Port of LA and Long Beach Shows How Traffic Control is Key to Reducing Air Pollution

Posted on 05. Oct, 2011 by in Business & Policy, Clean Tech

Twenty percent of the nation’s greenhouse gases come from automobiles. So it should come as no surprise that traffic reduction strategies can help reduce the amount of CO2 cars inject into the atmosphere: the less time spent driving a car, the less pollution it emits.

Nowhere has this been made clearer than at LA’s own Port, officially titled the Port of Los Angeles and Long Beach. In 2005 city and state leaders, concerned about the amount of pollution — and traffic — generated by the hundreds of trucks lining up to offload cargo at the port, set up PierPass Inc., a non-profit company tasked with reducing that back-up. How? By charging more for peak hour deliveries and pick ups at the port, typically between 3 am and 6 pm.

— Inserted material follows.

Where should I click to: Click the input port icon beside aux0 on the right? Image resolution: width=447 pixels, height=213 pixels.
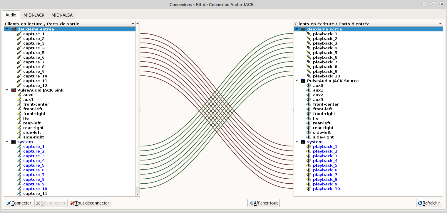[309, 85]
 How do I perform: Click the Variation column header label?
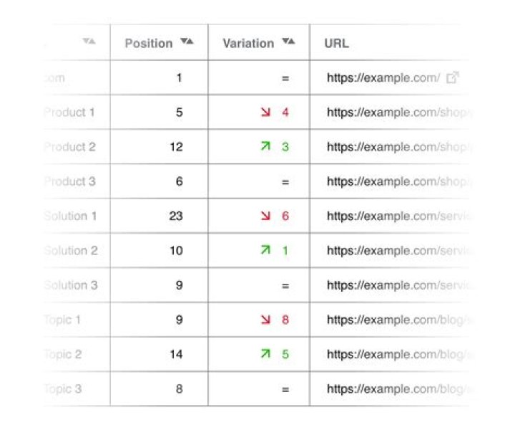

Between 6 pm and 3 am, there’s no fee, providing an incentive to companies to schedule their traffic for later hours.

The result? Traffic around the port, especially on the 710 freeway, was reduced by 24% during the day, and the Port quickly met and then exceeded its GHG reduction goals. To learn more, go to this earlier Opportunity Insights post about the port.

Traffic Reduction Means Traffic Control

Part of the secret to this success is the use of sophisticated software and support systems developed by VESystems, a company based in California. VESystems provides the back-end logistics for managing truck traffic flows at the port — the nation’s busiest, with about 35% of all sea-borne container traffic that comes to the US.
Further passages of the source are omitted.